Gradio Interface Operation
- Starting services
- Run it from the Ovis catalog:
python ovis/serve/server.py --model_path AIDC-AI/Ovis2-8B --port 8000
- Waiting to load, accessing
http://127.0.0.1:8000
The
- Run it from the Ovis catalog:
- interface operation
- Upload a picture to the interface.
- Enter prompts such as "What's in this picture?" .
- Click Submit to view the generated results.
Featured Functions
High Resolution Image Processing
- procedure: Upload high-resolution images and the model is automatically partitioned (max. number of partitions 9).
- take: Suitable for tasks such as artwork analysis and map interpretation.
- Hardware RecommendationsThe newest addition to the program is the 16GB graphics memory, which ensures smooth operation.
Video and Multi-graph Analysis
- procedure::
- Prepare video frames or multiple images such as
[Image.open("frame1.jpg"), Image.open("frame2.jpg")]
The - Modify the inference code in the
pixel_values
The parameter is a list of multiple images.
- Prepare video frames or multiple images such as
- take: Analyze video clips or sequences of consecutive images.
- Sample output: "The first frame is the street, the second is the pedestrian."
Multi-language OCR support
- procedure: Upload images containing text in multiple languages and enter the prompt "Extract text from image".

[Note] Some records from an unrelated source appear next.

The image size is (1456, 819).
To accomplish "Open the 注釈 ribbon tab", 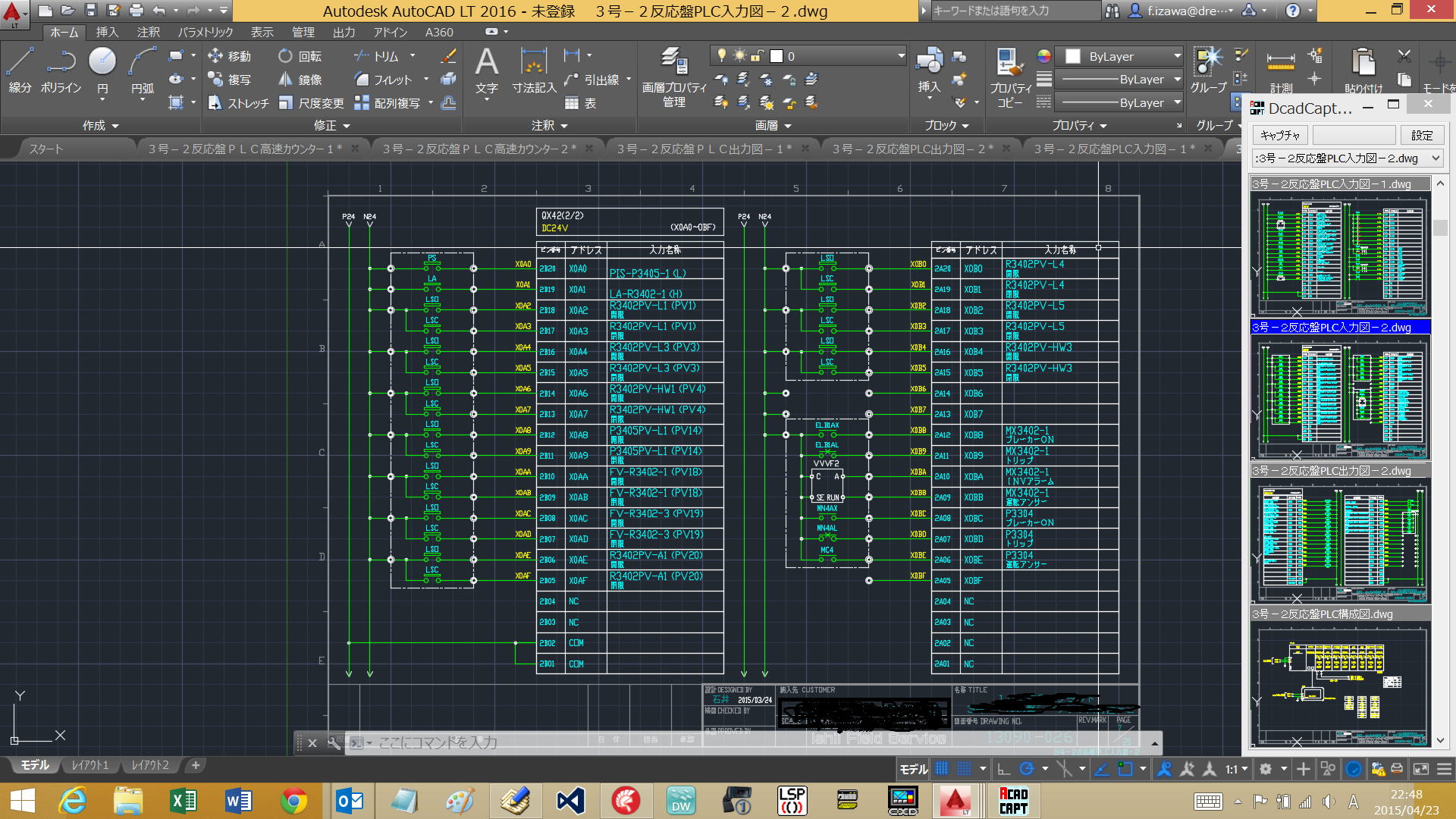I will pos(148,32).
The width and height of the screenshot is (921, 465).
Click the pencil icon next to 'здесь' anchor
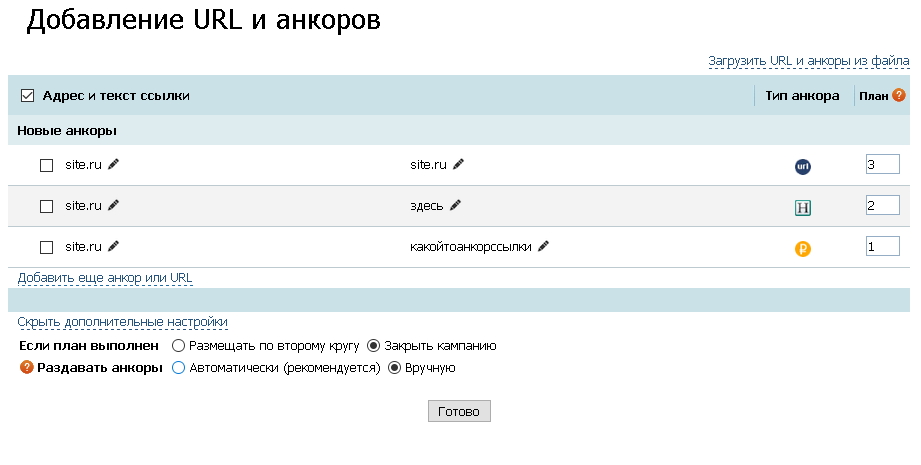[455, 205]
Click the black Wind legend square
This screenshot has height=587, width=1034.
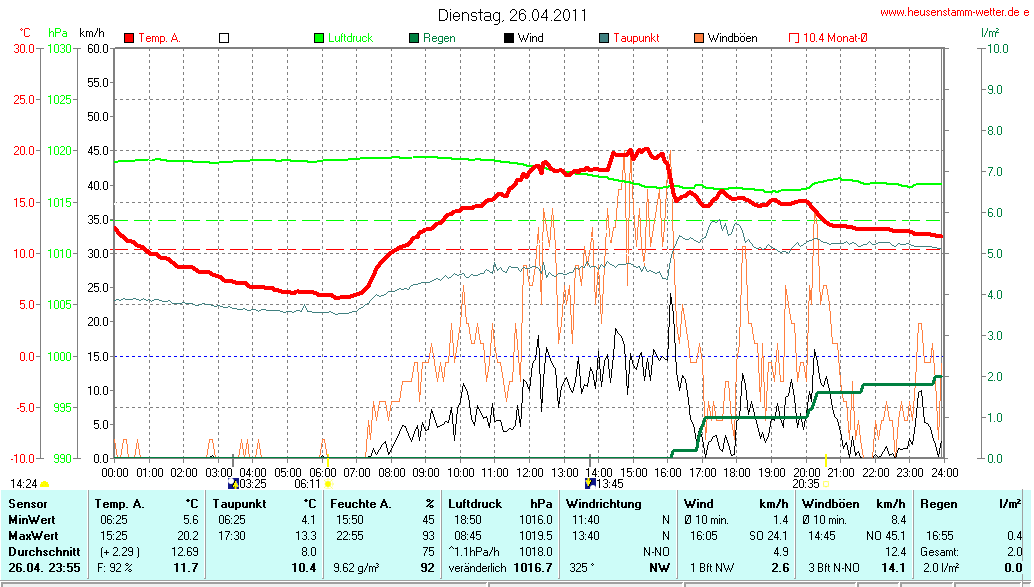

- take: Scanning documents, translating image text.
- Examples of results: Extract mixed Chinese and English text and generate descriptions.
Enhanced reasoning skills
- procedure: Enter complex questions such as "How many people are in the picture? Please explain step by step".
- take:: Education, data analysis tasks.
- Sample output:: "There are two people in the picture, the first step is to observe one person on the left side and the second step is to observe a second person on the right side".
caveat
- hardware requirement: Ovis2-1B requires 4GB of video memory, Ovis2-34B recommends multiple GPUs (48GB+).
- Model Compatibility: Support for mainstream LLMs (e.g. Qwen2.5) and ViTs (e.g. aimv2).
- Community Feedback: Issues can be submitted to GitHub Issues.
Ovis2 Image Backpropagation Prompt Words One-Click Installer
Based on the Ovis2-4B and Ovis2-2B models.
Quark: https://pan.quark.cn/s/23095bb34e7c
Baidu: https://pan.baidu.com/s/12fWAbshwKY8OYcCcv_5Pkg?pwd=2727
Unzip the password to find it yourself at jian27.